Knight of Cups - Rosalind
Dramatis Personae: Rosalind, as Ganymede; Celia.
Text & Context: Rosalind, whose name means "beautiful rose", is the high-spirited heroine of As You Like It. As with many Shakespeare heroines, she is not only the object of love but the personification of the Ideal of Love. In the liminal forest of Arden, the boy actor as Rosalind as Ganymede as Rosalind becomes an elaborate anatomy of the varieties of Love itself.
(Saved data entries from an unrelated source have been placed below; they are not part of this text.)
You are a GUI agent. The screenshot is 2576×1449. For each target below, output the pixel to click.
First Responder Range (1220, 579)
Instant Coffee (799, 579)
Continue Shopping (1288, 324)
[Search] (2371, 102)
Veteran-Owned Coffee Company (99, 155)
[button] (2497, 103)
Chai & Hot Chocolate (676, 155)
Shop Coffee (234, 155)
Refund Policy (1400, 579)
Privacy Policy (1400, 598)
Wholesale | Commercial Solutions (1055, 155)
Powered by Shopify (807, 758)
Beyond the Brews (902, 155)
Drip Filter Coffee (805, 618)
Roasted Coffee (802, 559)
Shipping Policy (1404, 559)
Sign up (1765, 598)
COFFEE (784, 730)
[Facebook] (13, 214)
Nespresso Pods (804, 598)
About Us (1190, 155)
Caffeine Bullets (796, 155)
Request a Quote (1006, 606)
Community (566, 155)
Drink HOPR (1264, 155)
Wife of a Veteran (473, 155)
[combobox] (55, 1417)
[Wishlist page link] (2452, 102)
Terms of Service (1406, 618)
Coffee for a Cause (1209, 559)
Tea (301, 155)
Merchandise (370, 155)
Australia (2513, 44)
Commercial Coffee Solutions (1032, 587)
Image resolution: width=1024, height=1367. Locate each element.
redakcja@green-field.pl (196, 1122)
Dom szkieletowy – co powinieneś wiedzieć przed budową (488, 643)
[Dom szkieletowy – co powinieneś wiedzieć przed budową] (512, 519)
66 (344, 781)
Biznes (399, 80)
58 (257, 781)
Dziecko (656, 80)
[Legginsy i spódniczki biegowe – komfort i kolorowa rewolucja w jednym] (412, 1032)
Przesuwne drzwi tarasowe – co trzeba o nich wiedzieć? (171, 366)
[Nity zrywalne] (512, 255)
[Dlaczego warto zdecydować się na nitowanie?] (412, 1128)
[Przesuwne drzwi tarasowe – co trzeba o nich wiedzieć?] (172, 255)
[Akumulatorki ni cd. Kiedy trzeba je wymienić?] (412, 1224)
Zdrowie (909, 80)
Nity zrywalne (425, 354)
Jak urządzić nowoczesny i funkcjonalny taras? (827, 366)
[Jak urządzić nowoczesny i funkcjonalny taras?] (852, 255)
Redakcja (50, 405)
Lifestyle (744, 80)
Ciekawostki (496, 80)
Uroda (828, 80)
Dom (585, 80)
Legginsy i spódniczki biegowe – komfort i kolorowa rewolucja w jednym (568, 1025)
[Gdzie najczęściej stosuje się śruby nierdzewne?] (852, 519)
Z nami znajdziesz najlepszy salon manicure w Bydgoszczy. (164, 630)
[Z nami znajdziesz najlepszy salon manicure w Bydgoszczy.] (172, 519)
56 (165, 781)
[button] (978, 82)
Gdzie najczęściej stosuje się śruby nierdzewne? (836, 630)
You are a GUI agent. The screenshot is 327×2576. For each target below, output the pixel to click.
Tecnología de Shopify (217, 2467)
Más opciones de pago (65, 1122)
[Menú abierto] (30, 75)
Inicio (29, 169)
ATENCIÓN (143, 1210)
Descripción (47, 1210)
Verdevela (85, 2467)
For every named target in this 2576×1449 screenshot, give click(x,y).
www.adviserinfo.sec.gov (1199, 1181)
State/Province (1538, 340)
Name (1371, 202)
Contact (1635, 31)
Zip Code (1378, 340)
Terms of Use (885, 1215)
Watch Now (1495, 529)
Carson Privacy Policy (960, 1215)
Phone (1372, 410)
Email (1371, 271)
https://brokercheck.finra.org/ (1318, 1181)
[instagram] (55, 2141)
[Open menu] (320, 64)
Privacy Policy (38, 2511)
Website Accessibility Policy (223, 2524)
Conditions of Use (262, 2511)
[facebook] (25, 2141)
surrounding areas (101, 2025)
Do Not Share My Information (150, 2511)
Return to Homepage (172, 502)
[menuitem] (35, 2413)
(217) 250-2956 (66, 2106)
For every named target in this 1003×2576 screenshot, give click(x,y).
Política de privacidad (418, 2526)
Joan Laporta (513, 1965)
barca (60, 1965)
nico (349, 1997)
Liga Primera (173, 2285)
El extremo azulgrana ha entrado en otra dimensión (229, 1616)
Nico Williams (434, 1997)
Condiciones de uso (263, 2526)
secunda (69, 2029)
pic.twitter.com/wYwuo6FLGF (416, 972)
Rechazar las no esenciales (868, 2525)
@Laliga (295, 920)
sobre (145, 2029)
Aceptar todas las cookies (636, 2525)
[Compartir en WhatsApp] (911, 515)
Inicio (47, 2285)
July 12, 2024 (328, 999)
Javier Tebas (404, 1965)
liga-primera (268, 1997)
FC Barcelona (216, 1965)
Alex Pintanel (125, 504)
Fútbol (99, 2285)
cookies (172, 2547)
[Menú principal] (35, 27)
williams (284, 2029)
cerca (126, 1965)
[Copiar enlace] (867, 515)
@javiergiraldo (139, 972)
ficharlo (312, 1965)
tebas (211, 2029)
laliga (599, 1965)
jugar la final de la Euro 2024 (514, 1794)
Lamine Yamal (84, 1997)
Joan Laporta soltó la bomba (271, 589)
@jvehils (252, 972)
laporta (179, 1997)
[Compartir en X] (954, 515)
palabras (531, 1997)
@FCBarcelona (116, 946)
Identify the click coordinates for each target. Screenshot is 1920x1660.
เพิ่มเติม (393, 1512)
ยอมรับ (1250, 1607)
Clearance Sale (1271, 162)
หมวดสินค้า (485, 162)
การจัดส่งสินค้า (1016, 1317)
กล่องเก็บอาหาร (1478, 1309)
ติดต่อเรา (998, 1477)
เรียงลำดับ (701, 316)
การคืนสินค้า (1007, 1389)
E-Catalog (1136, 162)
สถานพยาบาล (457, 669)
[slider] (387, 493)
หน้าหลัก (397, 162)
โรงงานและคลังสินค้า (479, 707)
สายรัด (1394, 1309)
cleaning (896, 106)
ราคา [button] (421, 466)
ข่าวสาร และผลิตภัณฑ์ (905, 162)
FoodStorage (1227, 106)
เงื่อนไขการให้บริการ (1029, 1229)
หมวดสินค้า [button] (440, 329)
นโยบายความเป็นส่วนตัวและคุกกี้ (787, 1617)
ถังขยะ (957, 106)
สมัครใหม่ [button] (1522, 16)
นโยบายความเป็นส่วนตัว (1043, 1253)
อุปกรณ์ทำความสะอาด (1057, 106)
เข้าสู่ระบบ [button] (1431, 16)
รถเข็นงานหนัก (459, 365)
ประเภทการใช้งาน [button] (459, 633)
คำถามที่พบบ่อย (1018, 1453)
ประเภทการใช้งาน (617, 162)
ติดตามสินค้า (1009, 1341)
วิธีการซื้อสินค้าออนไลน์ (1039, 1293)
The androgynous Rosalind is the bulls-eye of the "marks" of love Ganymede speaks of, the go-between of Cupid's dart and bleeding harts. With Hymen's torch she illuminates romantic love - Rosalind & Orlando, Celia & Oliver, Phebe & Silvius - familial love - Rosalind & Celia, Rosalind & Duke Senior, Orlando & Jaques & Oliver - love between friends - Ganymede & Aliena, Ganymede & Orlando - love between age and youth - Adam & Orlando - misbegotten love - Pheobe for Ganymede, Ganymede for Orlando - the parody of love - Touchstone & Audrey - and the rejection of love - Jacques. Of the last, Rosalind assures the melancholic his rejection of love is as conventional a pose as any of those he mocks: "Farewell, Monsieur Traveller; look you lisp and wear strange suits, disable all the benefits of your own country, be out of love with your nativity, and almost chide God for making you that countenance you are; or I will scarce think you have swam in a gondola."
The love she feels together with the love she causes others to feel, allows her to know in her dual role how her behaviour is but one possible role among many. She herself fulfills her ideal role in Love's Pageant by first having the pluck to pick the right role for herself and then the ability to play it with creative detachment.
Subtext: Because of the new level of Shakespearean gender-bending countenanced by Rosalind, some have seen in her role the person of Henry Wriothesley, the Earl of Southampton. The golden-maned Wriothesley - whose surname, pronounced "Rose-lee", resembles Rosalind - was a very androgynous and confident young man. Ganymede, Jupiter's cup-bearer and boy-toy, was also the name Richard Barnfield used for Southampton in his homoerotic poem The Affectionate Shepherd.
Intertext: Staffs 3 Orlando; Page of Cups Jacques; Page of Crowns Touchstone.